Rapporté par Muslim (n° 82), d’après Jâbir
الْعَهْدُ الَّذِي بَيْنَنَا وَبَيْنَهُمُ الصَّلَاةُ، فَمَن تَرَكَهَا فَقَدْ كَفَرَ
« Le pacte qui nous sépare d’eux est la prière : quiconque l’abandonne a mécru. »
Rapporté par At-Tirmidhî (n° 2621) et An-Nasâ’î, d’après Burayda — authentifié
Ces deux textes — que la partie sur les négligences examinera de près avec le débat des savants qu’ils ont suscité — suffisent à situer l’enjeu : la prière n’est pas un « plus » de piété, elle est la ligne de démarcation que le Prophète ﷺ lui-même a nommée. Ibn al-Qayyim a consacré un livre entier — Kitâb as-Salât wa hukm târikihâ — à cette seule question du statut de celui qui la délaisse : on ne consacre pas un livre à une option. Ajoutons enfin le trait qui dit tout de la place du pilier dans le cœur prophétique : ce furent parmi ses dernières paroles, répétées dans l’agonie — la prière, la prière, et ce que possèdent vos mains droites (Abû Dâwûd n° 5156, Ibn Mâjah — authentifié). Un mourant ne répète que l’essentiel ; le Messager mourant a répété la prière.

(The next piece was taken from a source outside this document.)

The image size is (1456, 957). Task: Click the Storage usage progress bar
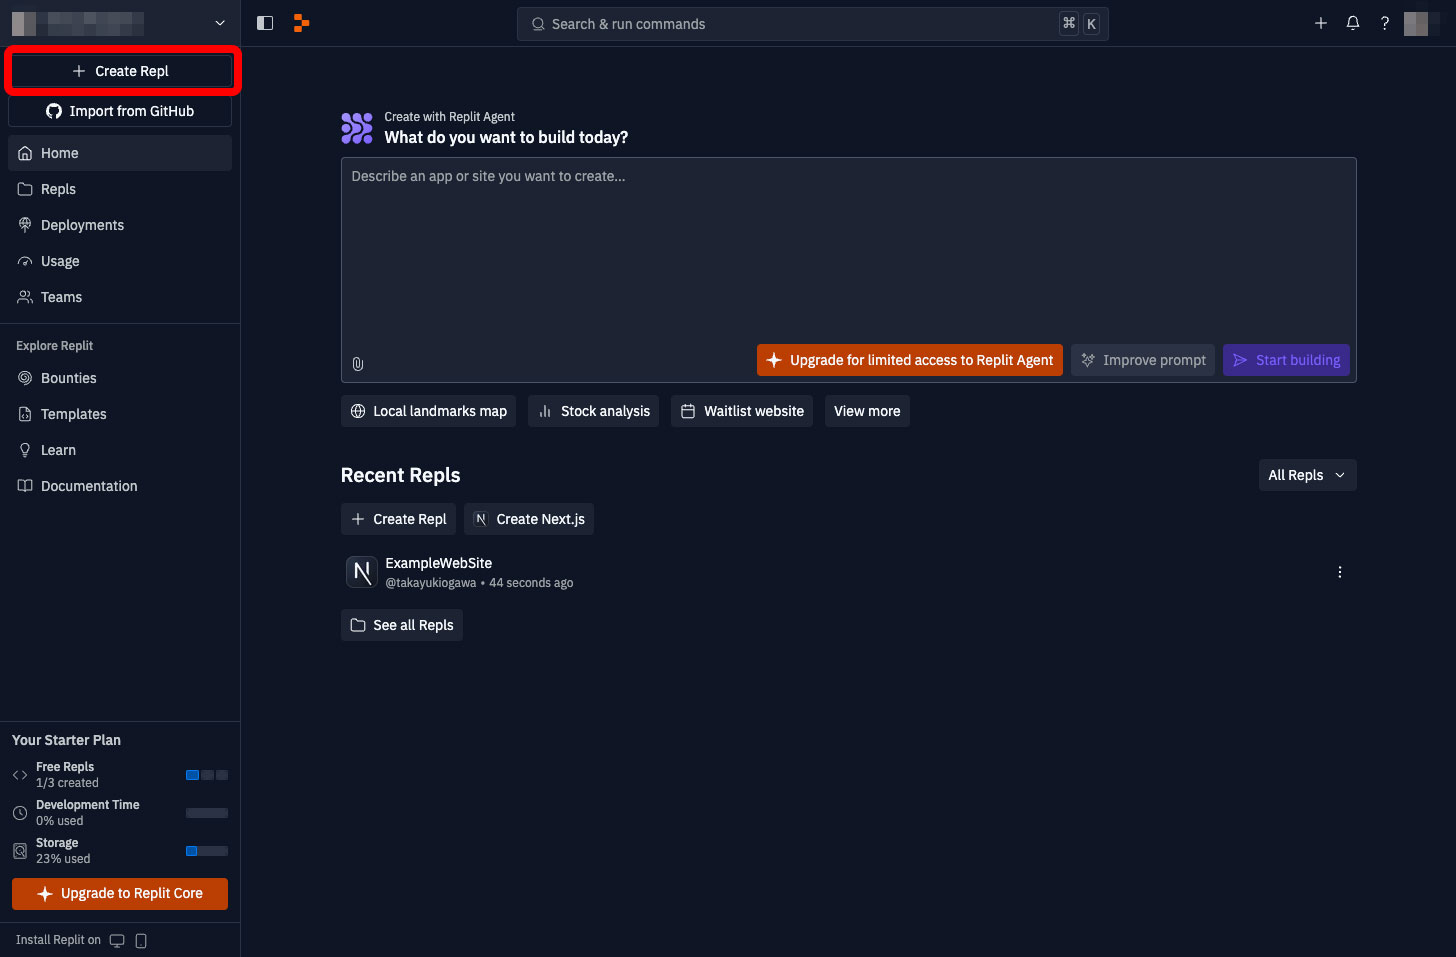207,851
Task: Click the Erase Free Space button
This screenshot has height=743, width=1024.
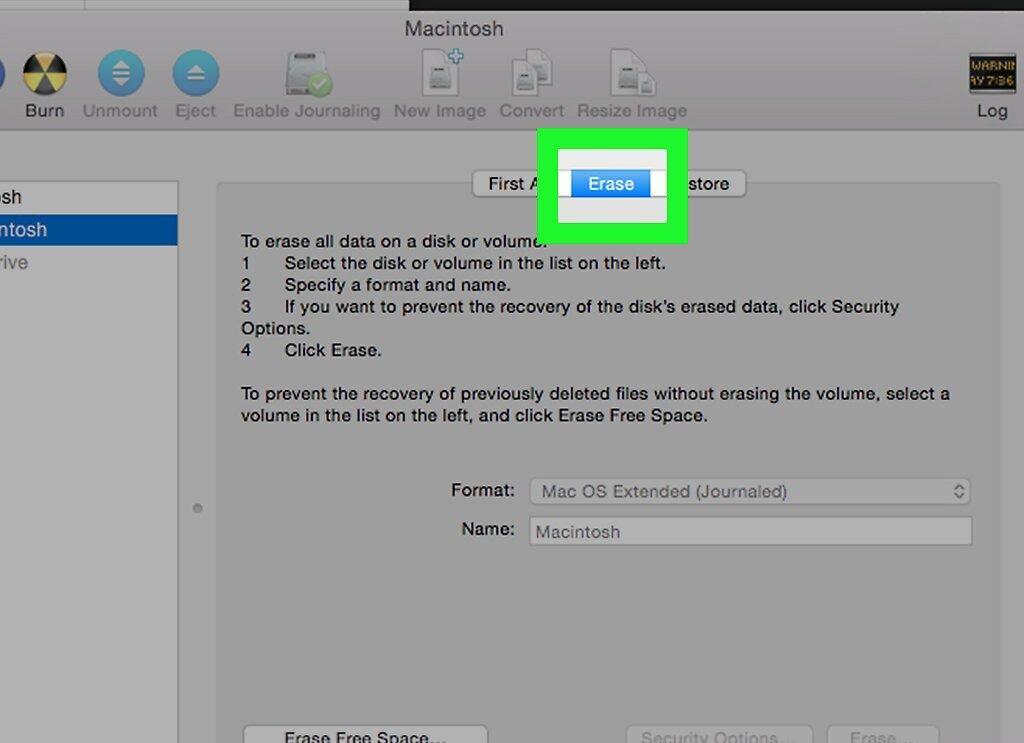Action: pyautogui.click(x=365, y=735)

Joyau d’Ibn al-Qayyim — Le bouquet complet
Dans ses œuvres sur les secrets de la prière, Ibn al-Qayyim relève ce que nul autre acte ne présente : la salât rassemble en elle toutes les formes d’adoration éparses. La glorification (takbîr), la louange (la Fâtiha), la récitation du Livre, l’invocation, la demande de pardon, l’humilité du corps entier — station debout du serviteur, inclinaison de la nuque, prosternation du visage —, le silence recueilli, la salutation : chaque adoration que la religion connaît y figure en concentré. La prière n’est pas une adoration parmi d’autres, écrit-il en substance : elle est le bouquet où toutes sont nouées — et c’est pourquoi elle fut posée en colonne : qui la tient tient le résumé de toute la servitude, qui la perd a tout perdu d’un coup. La prière est une miniature de l’islam entier.